Becker Brian C, Tummala Harsha, Riviere Cameron N
Robotics Institute, Carnegie Mellon University, Pittsburgh, PA 15213 USA.
Annu Int Conf IEEE Eng Med Biol Soc. 2008;2008:1948-51. doi: 10.1109/IEMBS.2008.4649569.
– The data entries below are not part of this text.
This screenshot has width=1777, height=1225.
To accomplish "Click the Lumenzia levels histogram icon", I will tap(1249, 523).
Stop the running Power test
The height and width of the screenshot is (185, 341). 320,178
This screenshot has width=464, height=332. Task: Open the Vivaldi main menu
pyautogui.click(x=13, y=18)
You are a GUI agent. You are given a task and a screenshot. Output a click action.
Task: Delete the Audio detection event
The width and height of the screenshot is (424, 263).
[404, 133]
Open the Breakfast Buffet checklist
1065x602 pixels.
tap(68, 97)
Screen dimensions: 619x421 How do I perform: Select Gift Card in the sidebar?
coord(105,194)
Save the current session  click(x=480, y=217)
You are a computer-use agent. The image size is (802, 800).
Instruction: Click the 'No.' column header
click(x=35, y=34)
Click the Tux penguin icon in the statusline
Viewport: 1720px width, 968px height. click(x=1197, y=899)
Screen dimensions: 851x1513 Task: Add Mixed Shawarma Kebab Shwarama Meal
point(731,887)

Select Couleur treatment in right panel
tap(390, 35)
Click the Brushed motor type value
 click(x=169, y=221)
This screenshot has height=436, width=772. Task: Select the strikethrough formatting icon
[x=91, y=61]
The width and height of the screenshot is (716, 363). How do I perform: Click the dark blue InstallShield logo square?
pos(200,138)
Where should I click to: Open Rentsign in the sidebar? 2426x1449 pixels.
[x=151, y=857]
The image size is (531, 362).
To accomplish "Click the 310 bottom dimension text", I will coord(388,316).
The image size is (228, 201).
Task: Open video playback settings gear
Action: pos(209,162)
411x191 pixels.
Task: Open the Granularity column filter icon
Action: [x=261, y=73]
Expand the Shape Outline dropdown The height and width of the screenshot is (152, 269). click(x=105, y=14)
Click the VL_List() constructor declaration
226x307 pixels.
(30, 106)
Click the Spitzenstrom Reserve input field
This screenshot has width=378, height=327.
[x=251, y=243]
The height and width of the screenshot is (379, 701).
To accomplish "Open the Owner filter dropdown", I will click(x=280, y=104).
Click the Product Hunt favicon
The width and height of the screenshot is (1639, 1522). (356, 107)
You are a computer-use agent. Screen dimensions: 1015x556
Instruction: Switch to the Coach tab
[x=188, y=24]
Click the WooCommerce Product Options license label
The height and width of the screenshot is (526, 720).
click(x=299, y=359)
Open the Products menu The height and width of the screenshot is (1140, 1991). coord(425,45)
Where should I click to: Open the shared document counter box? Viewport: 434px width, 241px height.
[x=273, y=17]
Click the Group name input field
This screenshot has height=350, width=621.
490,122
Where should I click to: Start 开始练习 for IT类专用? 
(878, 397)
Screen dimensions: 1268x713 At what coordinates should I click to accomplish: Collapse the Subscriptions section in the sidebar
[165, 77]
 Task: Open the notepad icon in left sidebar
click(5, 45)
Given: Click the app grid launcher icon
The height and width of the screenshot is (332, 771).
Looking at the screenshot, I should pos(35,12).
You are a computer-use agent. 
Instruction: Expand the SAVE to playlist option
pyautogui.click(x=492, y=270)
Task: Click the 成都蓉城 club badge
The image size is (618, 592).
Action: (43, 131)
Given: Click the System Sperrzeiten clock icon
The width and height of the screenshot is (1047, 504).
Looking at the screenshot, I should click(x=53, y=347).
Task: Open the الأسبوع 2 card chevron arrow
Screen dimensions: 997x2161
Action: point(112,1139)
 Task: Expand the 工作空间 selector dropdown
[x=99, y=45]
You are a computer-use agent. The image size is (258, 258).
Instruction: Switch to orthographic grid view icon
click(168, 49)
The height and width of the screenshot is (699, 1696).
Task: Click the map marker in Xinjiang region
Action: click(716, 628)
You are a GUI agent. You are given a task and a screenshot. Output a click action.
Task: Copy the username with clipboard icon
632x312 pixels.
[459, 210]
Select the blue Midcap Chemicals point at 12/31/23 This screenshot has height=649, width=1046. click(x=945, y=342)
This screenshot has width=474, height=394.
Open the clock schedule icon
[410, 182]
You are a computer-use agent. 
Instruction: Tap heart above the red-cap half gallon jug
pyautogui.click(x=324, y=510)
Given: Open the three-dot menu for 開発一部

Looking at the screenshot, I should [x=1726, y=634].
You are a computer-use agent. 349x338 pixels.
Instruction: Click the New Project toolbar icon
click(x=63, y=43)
Tremor was recorded under simulated vitreoretinal microsurgical conditions as subjects attempted to hold an instrument motionless. Several autoregressive models (AR, ARMA, multivariate, and nonlinear) are generated to predict the next value of tremor. It is shown that a sixth order ARMA model predictor can predict a tremor having an amplitude of 96.6 +/- 84.5 microns RMS with an error of 8.2 +/- 5.9 microns RMS, a mean improvement of 47.5% over simple last-value prediction.
在模拟玻璃体视网膜显微手术条件下,当受试者试图保持器械静止不动时记录震颤情况。生成了几个自回归模型(AR、ARMA、多元和非线性模型)来预测震颤的下一个值。结果表明,一个六阶ARMA模型预测器能够预测幅度为96.6±84.5微米均方根值(RMS)的震颤,误差为8.2±5.9微米RMS,与简单的前值预测相比,平均改进了47.5%。